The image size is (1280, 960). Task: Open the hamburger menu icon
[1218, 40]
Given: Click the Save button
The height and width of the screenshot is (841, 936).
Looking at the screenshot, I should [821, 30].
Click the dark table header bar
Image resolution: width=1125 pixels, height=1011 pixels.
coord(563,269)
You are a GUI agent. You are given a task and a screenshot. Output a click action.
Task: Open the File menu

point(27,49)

= = = =

* [AIM OF THE EXERCISE]:
Retype the material above from start to finish without any changes.

* [EXERCISE ANSWER]:
The image size is (1280, 960). Task: Open the hamburger menu icon
[1218, 40]
Given: Click the Save button
The height and width of the screenshot is (841, 936).
Looking at the screenshot, I should [821, 30].
Click the dark table header bar
Image resolution: width=1125 pixels, height=1011 pixels.
coord(563,269)
You are a GUI agent. You are given a task and a screenshot. Output a click action.
Task: Open the File menu

point(27,49)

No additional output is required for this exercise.